— BEGIN Text to read —

Route information
- Maintained by NHAI
- Length: 210 km (130 mi)
- Existed: January 2024–present

Major junctions
- From: Delhi
- To: Dehradun

Location
- Country: India
- States: Delhi, Uttar Pradesh and Uttarakhand
- Major cities: Delhi, Baghpat, Baraut, Shamli, Saharanpur and Dehradun

Highway system
- Roads in India; Expressways; National; State; Asian;

= Delhi–Dehradun Expressway =

Indian six-lane expressway

The Delhi–Dehradun Expressway, also known as Delhi-Dehradun Economic Corridor, is a 210 km long, 12/6 lane access-controlled expressway, connecting Delhi, the national capital of India, with Dehradun, the Winter capital of the Indian state of Uttarakhand. The highway includes multiple independent stretches of different highways including National Highway 709B (NH-709B), National Highway 307 (NH-307) and a green field alignment between Eastern Peripheral Expressway and Saharanpur bypass denoted as National Highway 344G (NH-344G) The highway passes through the states of Delhi, Uttar Pradesh and Uttarakhand, and through the cities of Baghpat, Baraut, Shamli and Saharanpur.

— END Text to read —

■ Set of tasks ■
[1] Answer these from the expressway article:
(a) Which body maintains the expressway?
(b) What is the expressway's length in kilometers?
(c) Which national highway number is given to the green field alignment between Eastern Peripheral Expressway and Saharanpur bypass?
[2] Duplicate the part of the expressway article that begins at the words "Indian six-lane expressway" and stops after "Shamli and Saharanpur.".
The material after this point is separate from the expressway article.

— BEGIN Supplied entries —

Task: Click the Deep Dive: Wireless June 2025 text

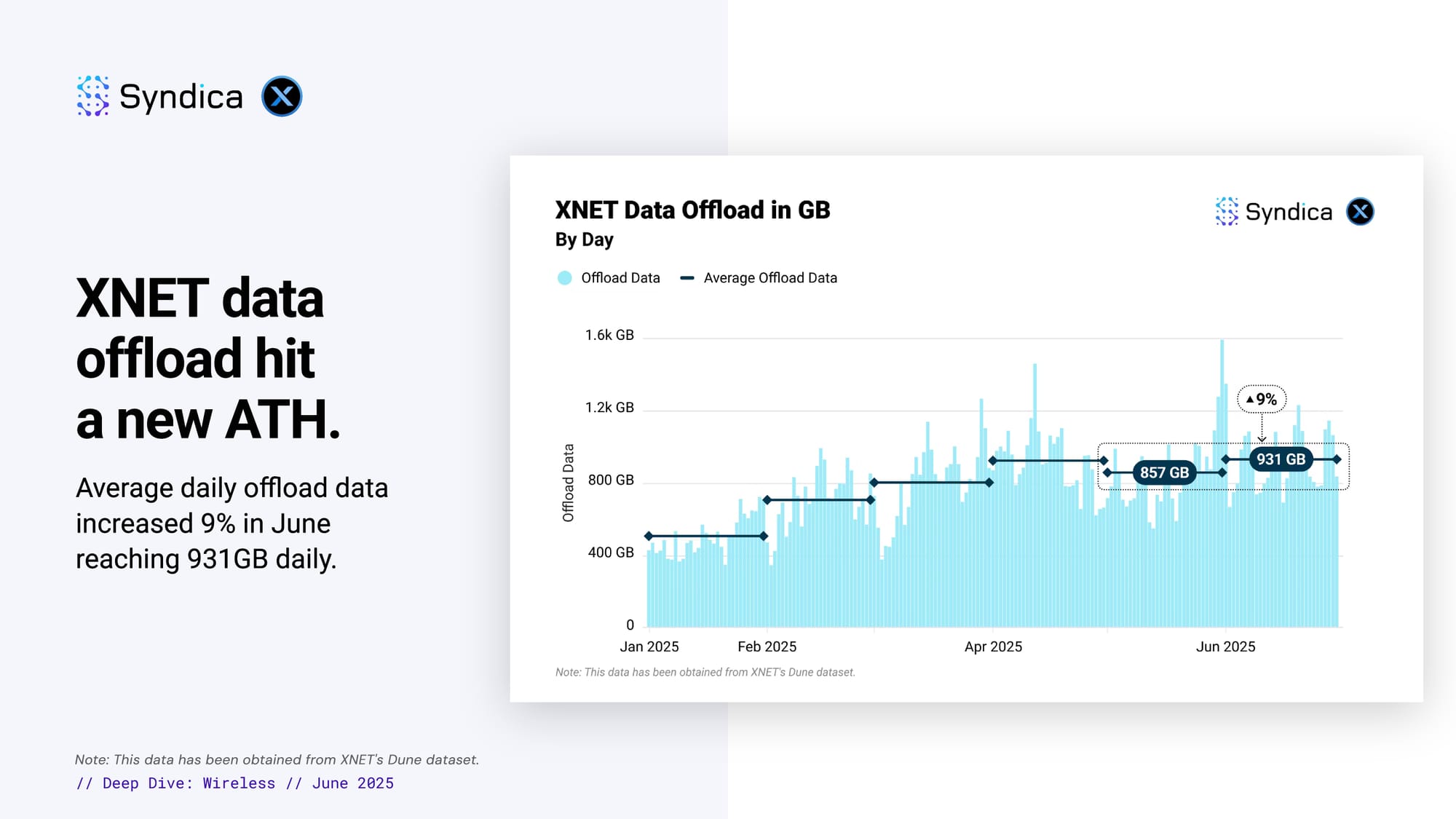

— END Supplied entries —
— BEGIN Supplied entries —

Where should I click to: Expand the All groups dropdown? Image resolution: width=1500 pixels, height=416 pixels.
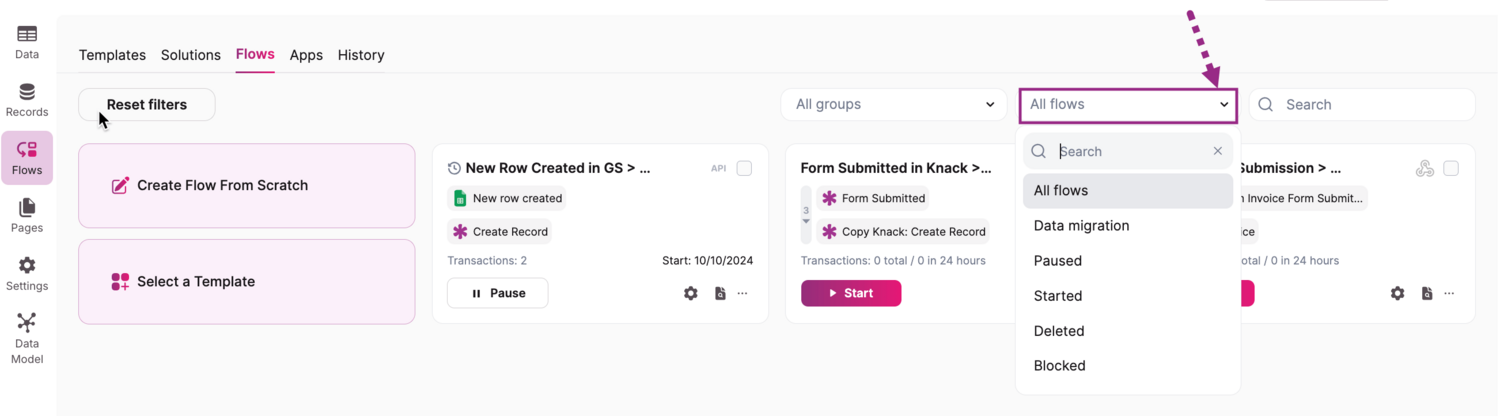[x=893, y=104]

— END Supplied entries —

■ Solved tasks ■
[1]
(a) NHAI
(b) 210 km
(c) National Highway 344G (NH-344G)

[2]
Indian six-lane expressway

The Delhi–Dehradun Expressway, also known as Delhi-Dehradun Economic Corridor, is a 210 km long, 12/6 lane access-controlled expressway, connecting Delhi, the national capital of India, with Dehradun, the Winter capital of the Indian state of Uttarakhand. The highway includes multiple independent stretches of different highways including National Highway 709B (NH-709B), National Highway 307 (NH-307) and a green field alignment between Eastern Peripheral Expressway and Saharanpur bypass denoted as National Highway 344G (NH-344G) The highway passes through the states of Delhi, Uttar Pradesh and Uttarakhand, and through the cities of Baghpat, Baraut, Shamli and Saharanpur.